Dado o particular interesse do relacionamento bancário para as PME, na melhoria
do seu acesso ao crédito, a investigação deverá continuar a centrar a sua
atenção na determinação objectiva dos indicadores que influenciam o
relacionamento bancário, tendo em vista compreender e quantificar os seus
benefícios líquidos, sendo necessário, para alcançar esse objectivo, realizar
também uma avaliação rigorosa e objectiva das suas desvantagens, com destaque
para o impacto do eventual comportamento monopolista do banco, incluindo na
análise, um conjunto cada vez mais abrangente de factores exógenos relevantes,
com destaque para a infra-estrutura de financiamento, em que se desenrola a
relação.
Notas
(1) Recorrendo à definição europeia em vigor (Recomendação da Comissão 2003/
361/CE, de 6 de Maio), as PME são caracterizadas por terem menos de 250
trabalhadores, um volume de negócios anual que não excede os 50 milhões de
euros, ou um balanço total anual que não excede 43 milhões de euros e por não
serem propriedade, em 25% ou mais, do capital ou dos direitos de voto, de uma
empresa ou conjuntamente de várias empresas que não se enquadrem na definição
de PME. De acordo com o INE, em 2005, as PME constituíam 99,6% das empresas em
Portugal e eram responsáveis por 75,2% do emprego privado e 56,2% do volume de
negócios.
(2) Dentro das PME, as MPE distinguem-se por terem menos de 50 trabalhadores e
um volume de negócios ou um balanço total anual que não excede 10 milhões de
Euros.
(3) Trata-se de informação de cariz qualitativo, que geralmente não está
registada de forma uniformizada em bases de dados, nem é facilmente e fielmente
transmitida entre os vários órgãos de decisão de crédito do banco.
(4) Reflectido nos problemas decorrentes da selecção adversa na fase pré-
contratual e do risco moral após a formalização do contrato de crédito.
(5) Informação detalhada sobre os NSSBF em http://www.federalreserve.gov/Pubs/
Oss/Oss3/nssbftoc.htm (acedido em 02/01/2009).
(6) De notar que, nas investigações empíricas, o grau de concentração de
crédito junto do banco financiador deverá ser preferido em relação à quantidade
de relacionamentos bancários.

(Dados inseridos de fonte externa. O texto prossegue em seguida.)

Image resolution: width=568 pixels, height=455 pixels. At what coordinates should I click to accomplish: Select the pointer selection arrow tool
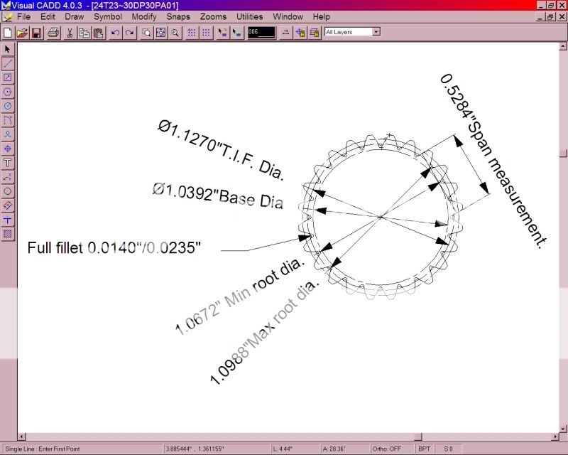[8, 49]
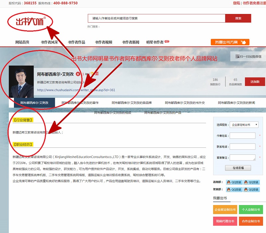
Task: Open first QQ交谈 chat in 咨询部 row
Action: (234, 182)
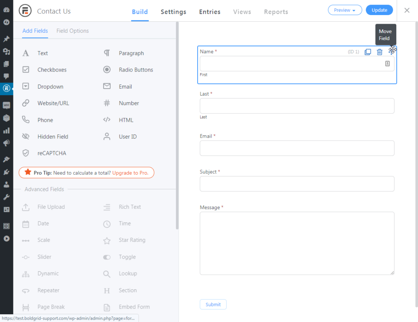Click the Move Field drag handle icon

click(391, 51)

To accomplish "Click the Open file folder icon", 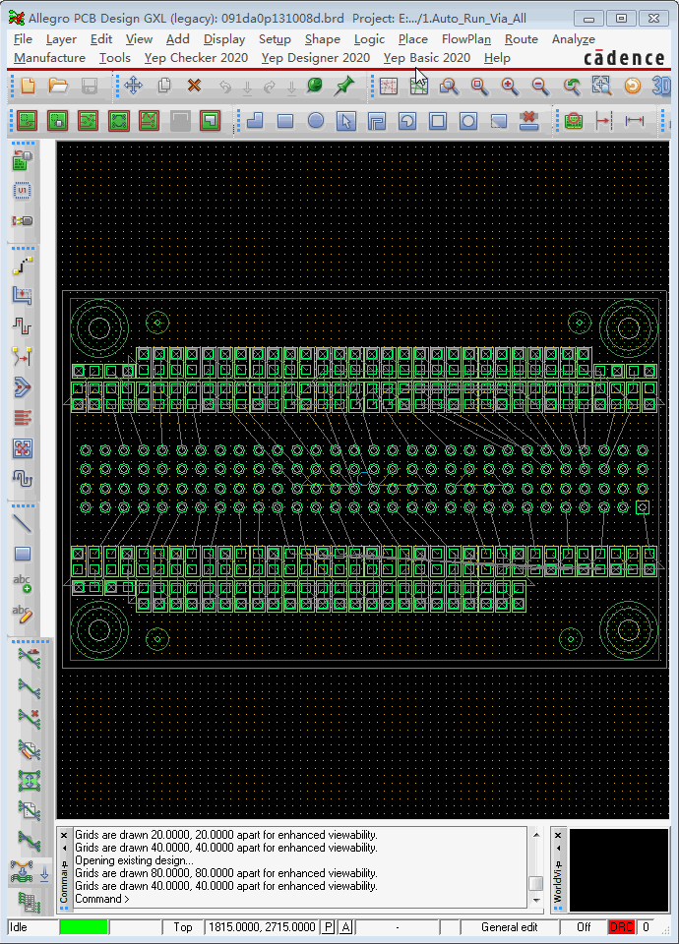I will 58,87.
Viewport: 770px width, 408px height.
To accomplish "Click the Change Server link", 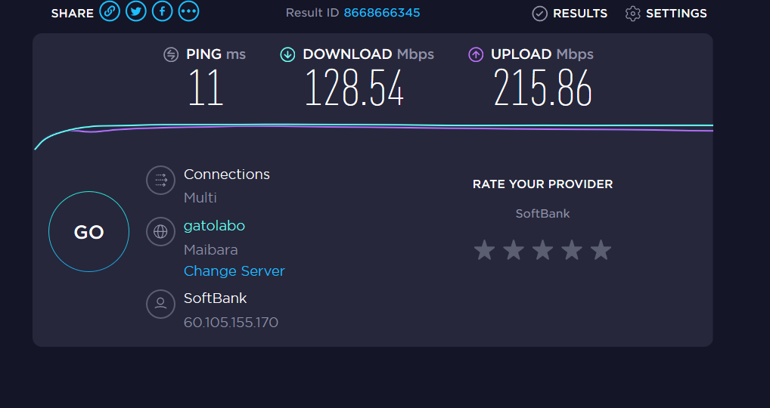I will (234, 271).
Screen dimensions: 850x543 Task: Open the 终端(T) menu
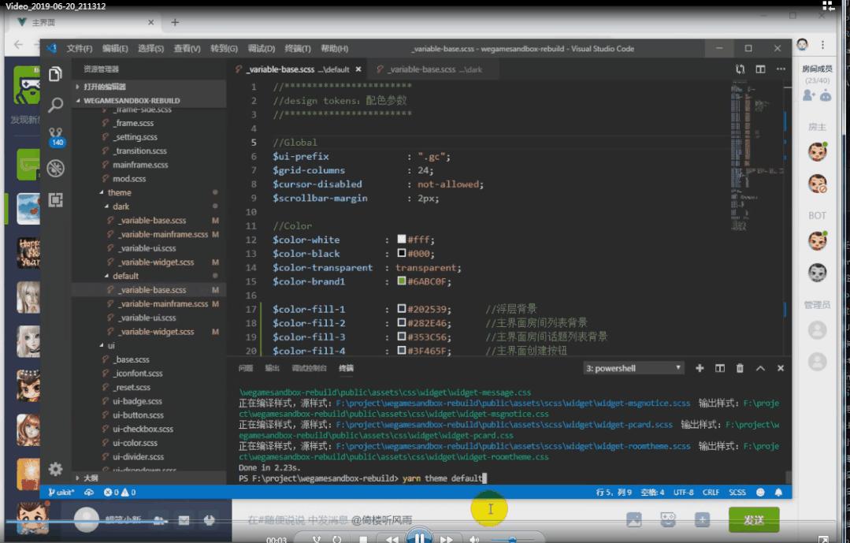click(x=298, y=49)
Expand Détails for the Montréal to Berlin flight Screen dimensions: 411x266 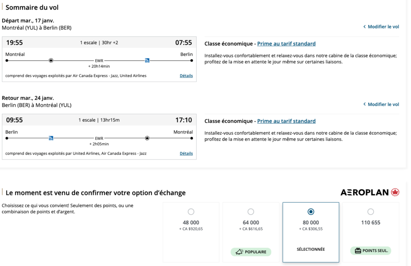[x=186, y=76]

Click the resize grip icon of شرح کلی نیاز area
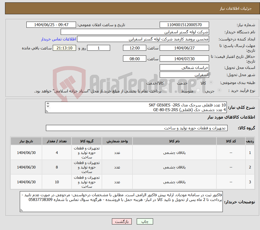coord(47,111)
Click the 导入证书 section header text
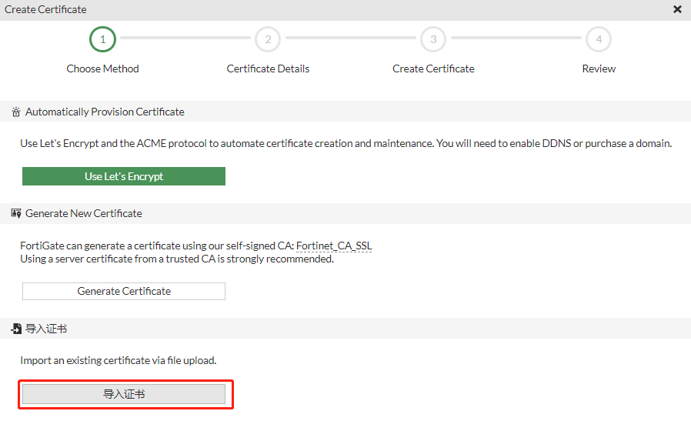691x421 pixels. (x=46, y=329)
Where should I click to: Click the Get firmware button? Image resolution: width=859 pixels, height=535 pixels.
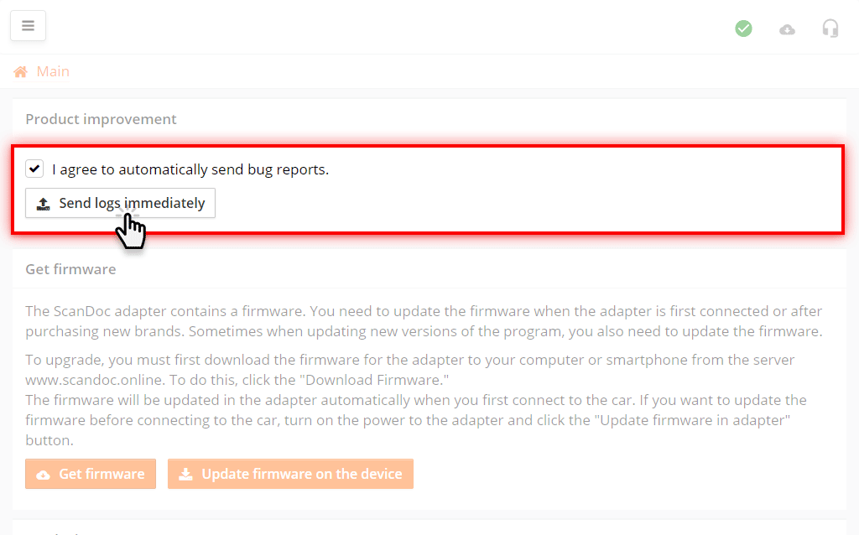point(90,474)
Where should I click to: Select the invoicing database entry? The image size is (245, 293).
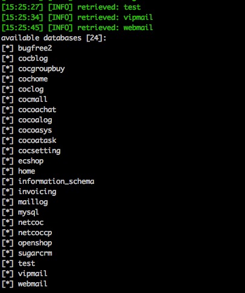(x=37, y=192)
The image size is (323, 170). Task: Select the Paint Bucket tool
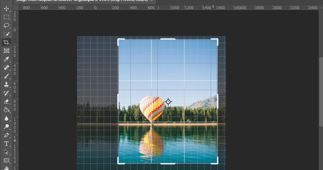pyautogui.click(x=6, y=110)
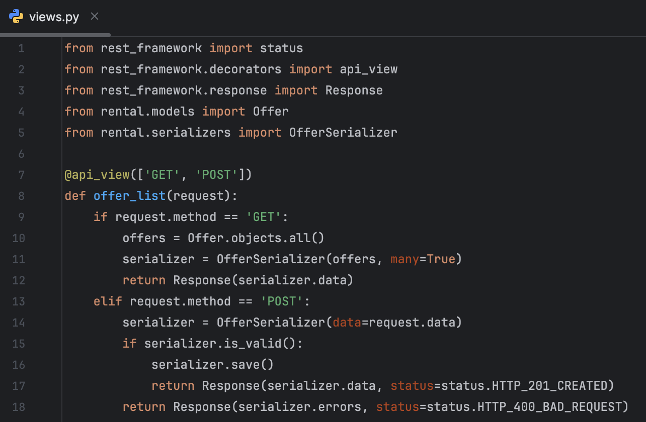Click Response in the import on line 3

(353, 90)
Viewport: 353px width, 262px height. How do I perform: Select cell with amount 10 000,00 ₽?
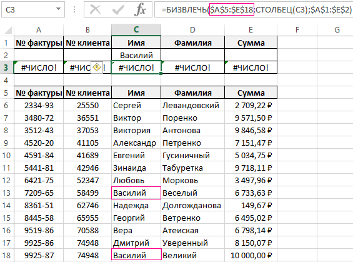coord(251,256)
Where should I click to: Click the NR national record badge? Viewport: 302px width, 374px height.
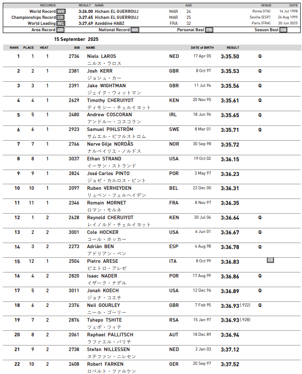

Esta variável, segundo Memmel et al. (2007), é
considerada muito restritiva quando analisada isoladamente, dado que apresenta
um menor valor explicativo que o grau de concentração de crédito. A quantidade
de relacionamentos pressupõe geralmente igualdade de quotas de crédito pelos
bancos (Ongena et al., 2007), não permitindo determinar o nível de pulverização
ou dispersão do crédito pelos vários bancos com que a empresa se relaciona.
(7) Os autores consideraram irrelevante o facto de a função ser linear ou não
linear, no entanto a função encontrada é determinada por uma variedade de
factores potenciais, como sejam a estrutura de mercado bancário ou o próprio
sistema de regulação da actividade bancária.
(8) A que não é alheio o facto de, neste país, existirem os NSSBF, o que
permite a obtenção de uma base de dados de acesso público que agrega informação
relevante e representativa do universo analisado.
(9) Tal ainda inclui aspectos tão distintos como o quadro normativo em termos
de leis comerciais, fiscais, falimentares e as características do próprio
sistema judicial vigente no meio em que a PME actua, assim como a regulação da
actividade das IC e as eventuais restrições legais ao financiamento.